▶ [RECORDS SHOWN]:

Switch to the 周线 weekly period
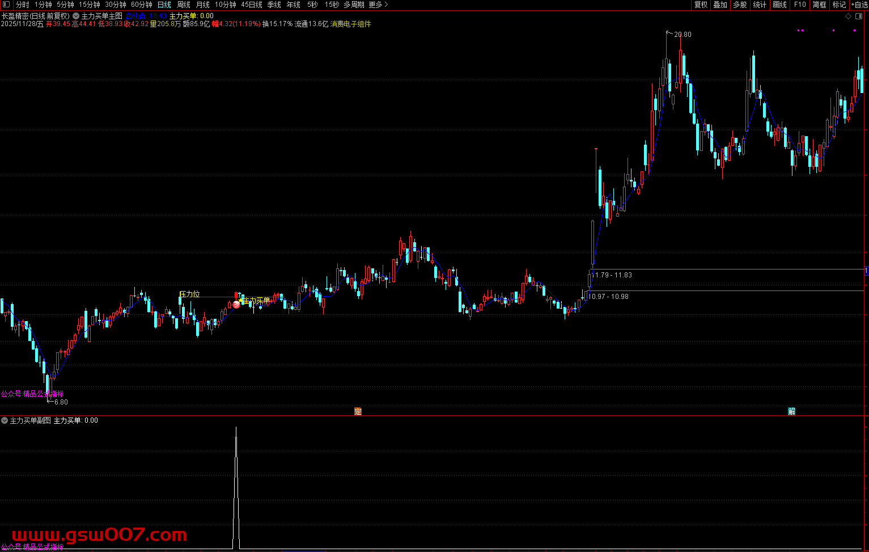The image size is (869, 552). pyautogui.click(x=184, y=5)
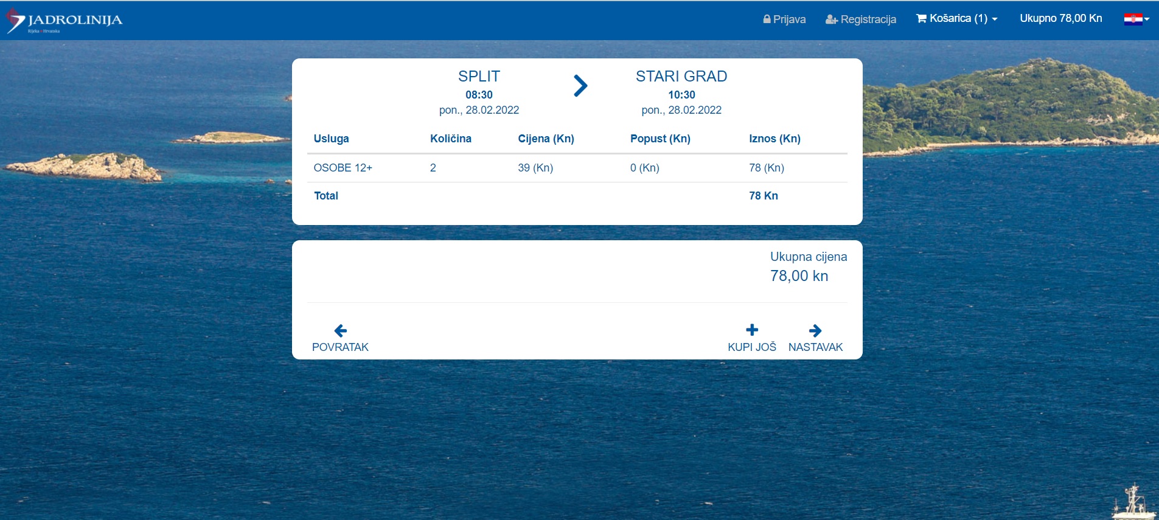1159x520 pixels.
Task: Select Ukupno 78,00 Kn in the navbar
Action: pos(1060,18)
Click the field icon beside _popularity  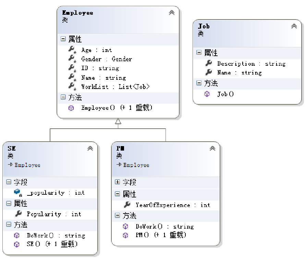(x=17, y=193)
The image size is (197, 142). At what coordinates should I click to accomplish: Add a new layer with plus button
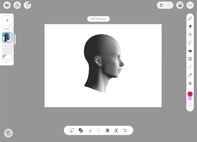tap(7, 20)
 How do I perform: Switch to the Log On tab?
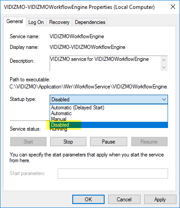[36, 22]
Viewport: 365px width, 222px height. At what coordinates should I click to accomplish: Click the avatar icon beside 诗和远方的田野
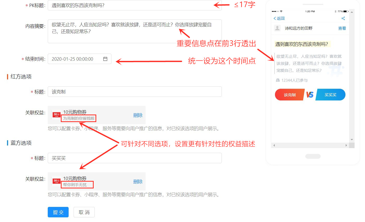[277, 28]
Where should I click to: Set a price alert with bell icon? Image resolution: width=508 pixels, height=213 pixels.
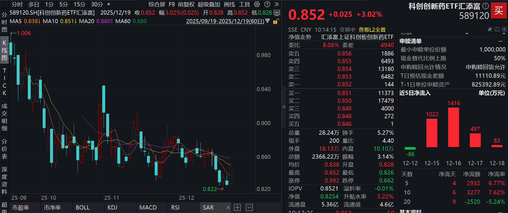497,29
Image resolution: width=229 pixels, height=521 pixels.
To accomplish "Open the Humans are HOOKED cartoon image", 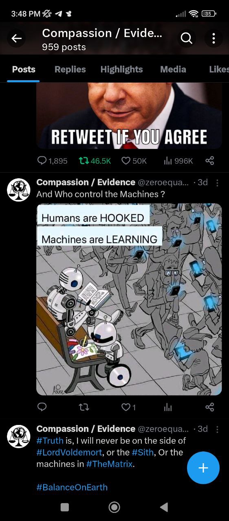I will tap(129, 299).
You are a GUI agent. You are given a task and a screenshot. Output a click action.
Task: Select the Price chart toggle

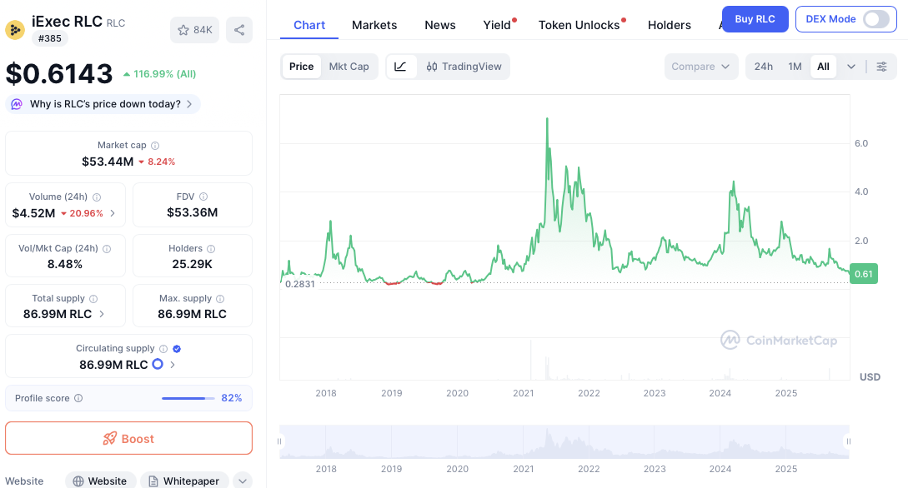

▶ [TASK TO CARRY OUT]:
Nothing but the lines from the one holding "You are a GUI" through the final line of the entries should be retyped, exactly as they stand and without pictures.

▶ [ANSWER TO THE EXERCISE]:
You are a GUI agent. You are given a task and a screenshot. Output a click action.
Task: Select the Price chart toggle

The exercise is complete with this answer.